Ellerini yanaklarıma koyup kısık sesle konuştuğunda başımı salladım hiç düşünmeden. Dediğini yapmaya hazırdım her daim, sevdiğimin son isteğini yerine getirmeliydim.

"Kalbim senin için atıyor olucak eğer olur da tekrar buraya gelirsen... sana sevdalı bu çocuğu görmeye gelirsin."

"Kurban olurum sana." Dedi alnıma ömrümde aldığım en güzel öpücüğü bırakmadan önce. Nasıl olmuştu hiçbir fikrim yoktu...

"Ölene kadar kalbimde kalacaksın Kim Taehyung. Tanrı her daim yanında olsun." Dedim başımı göğsüne saklarken. Saçlarımda hissettiğim parmaklar nefes almamı sağlıyordu şimdi.

Usulca sevdiğim adamdan ayrılıp abisi Jimin'in yanına adımladım. Dolan gözlerim şimdi saf nefret ile bakıyordu karşımdaki yaşlı bedene.

En az benim kadar ağladığını gördüğümde histerik gülüşümü ortaya koyup konuşmaya başladım.

"Siz içimdeki sevda canımı nasıl yakıyor bilemezsiniz. İkiniz varya ikiniz! Ömrüm boyunca gün yüzü görmemeniz için tanrıya dua edeceğim! Sevdiğim adama daha dün kavuşmuşken bugün kolundan tutup ayırıyorsunuz bizi!"

Bakışlarımı Jimin'den çekip Taehyung'umun yanındaki beyaz tenli erkeğe çevirdim.
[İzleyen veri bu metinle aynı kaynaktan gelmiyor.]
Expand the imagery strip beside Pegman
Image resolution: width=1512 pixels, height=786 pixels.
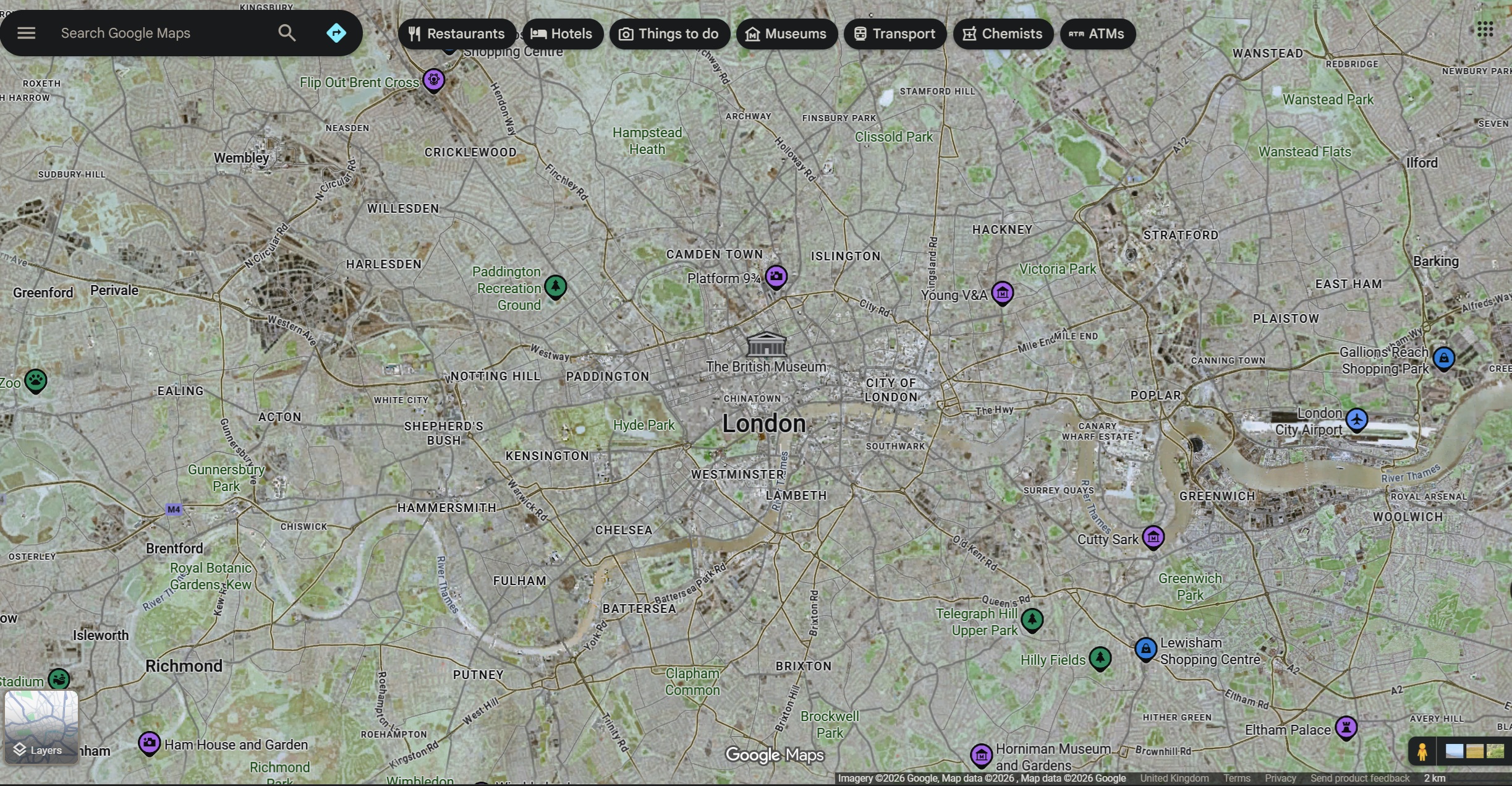pos(1474,751)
"Siz sevmeyi izdivaç sanan aptallarsınız. Birini çok sevdim hemen nikah basayım ile olmuyor bu işler. Ben yanındaki adama ilk gördüğüm an vurulmuştum, şimdi çok uzaklara gidiyorsunuz!"

"Jeongguk..."

"BENİM ADIM JEONGGUK DEĞİL!"

Öyle bir bağırmıştım ki tüm havaalanının sesimi duyduğuna emindim. Çekinmeden, hiçbir şey umrumda olmadan içimi döküyordum. Eğer susarsam bir daha bu cesareti bulamazdım.

"Anlamıyorsun Jungkook, sen hiç kardeşini kendi ellerinle ateşe attın mı? Hayatta en değer verdiklerinden birinin ölüsünü yakmak zorunda kaldın mı? Şimdi bir aydır tanıdığın çocuktan az biraz hoşlandın diye atar yapma."
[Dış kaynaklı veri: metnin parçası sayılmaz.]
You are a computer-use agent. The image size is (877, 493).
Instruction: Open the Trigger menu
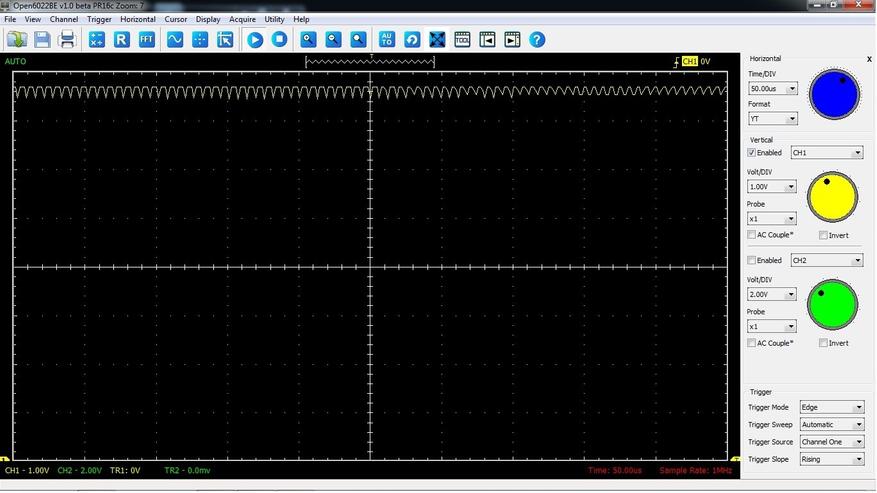(x=99, y=19)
Jimin konuştuğunda suspus kesildim. Taehyung anlatmıştı, onların arkadaşı ölmüştü on sekiz yıl önce.

"Üzerinden neredeyse çeyrek asır geçmiş bir olayı neden ısıtıp önümüze koyuyorsun ki? O ölen her kimsede beni gram alakadar etmiyor anladın mı? Ölüm ve ayrılık aynı şey değil."

"Sonuçta ikisinde de biri gidiyor biri kalıyor, bırak ta annesi kavuşsun Taehyung'a. Sende evine dön ve onu unutmaya çalış. Çünkü bir daha görüşmeyeceksiniz."

Yoongi'nin sözlerinden sonra aramızdaki mesafeyi kapatıp sevdiğimin kucağına atladım. Kollarım sımsıkı boynuna dolanırken parmak uçlarımla okşadım ensesindeki saçları. Geç buldum çabuk kaybediyordum...

"Aşkım... beni hep ara tamam mı? Unutma sakın, başkasına gönlünü kaptırma, sana söz veriyorum geri döneceğim. Seni bırakmak gibi bir niyetim yok hele ki dün geceden sonra."

Kulağıma fısıldayan sesi gözyaşlarımı akıttım tekrar ve tekrar. Söylediği şeyler mutlu olmamı gerektirirken tam tersi oluyordu.

"Ne zaman geleceksin? Seni özlerim ki ben. Kokun burnumdan silinmeden gel, yoksa and olsun çeker gelirim Güney Kore'ye."